In the listing below, swap "Where should I click to" for "Where should I tap to" in every line and change nothing else. Leave the pictures out of your reply.

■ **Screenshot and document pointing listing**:
-- BEGIN --

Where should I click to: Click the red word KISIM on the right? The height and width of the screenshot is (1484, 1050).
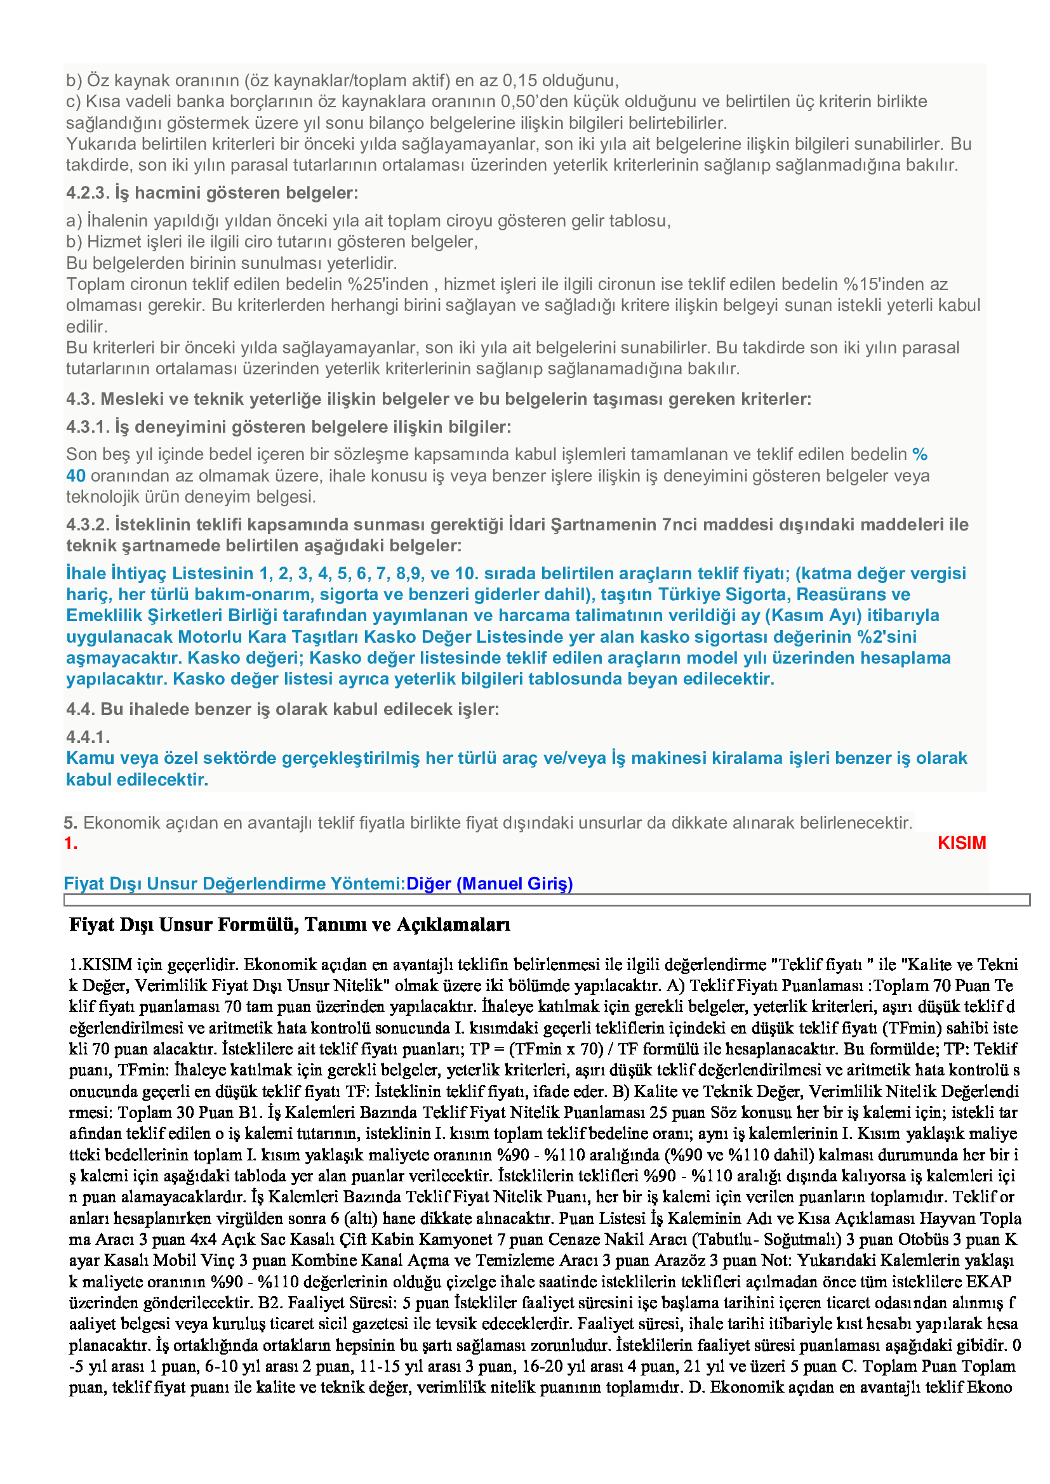point(961,843)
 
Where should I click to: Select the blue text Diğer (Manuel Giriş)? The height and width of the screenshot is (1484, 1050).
point(489,883)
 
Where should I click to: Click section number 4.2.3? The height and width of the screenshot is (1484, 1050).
point(88,193)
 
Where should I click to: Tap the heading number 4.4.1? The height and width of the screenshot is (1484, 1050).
point(88,736)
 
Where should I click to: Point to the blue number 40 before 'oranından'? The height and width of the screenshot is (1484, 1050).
point(76,476)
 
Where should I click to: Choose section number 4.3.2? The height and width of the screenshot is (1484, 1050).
point(88,524)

-- END --

■ **Output below**:
Where should I tap to: Click the red word KISIM on the right? The height and width of the screenshot is (1484, 1050).
point(961,843)
 
Where should I tap to: Select the blue text Diğer (Manuel Giriş)? The height and width of the screenshot is (1484, 1050).
point(489,883)
 
Where should I tap to: Click section number 4.2.3? The height and width of the screenshot is (1484, 1050).
point(88,193)
 
Where should I tap to: Tap the heading number 4.4.1? The height and width of the screenshot is (1484, 1050).
point(88,736)
 
Where should I tap to: Point to the blue number 40 before 'oranından'? The height and width of the screenshot is (1484, 1050).
point(76,476)
 
Where should I tap to: Choose section number 4.3.2? The height and width of the screenshot is (1484, 1050).
point(88,524)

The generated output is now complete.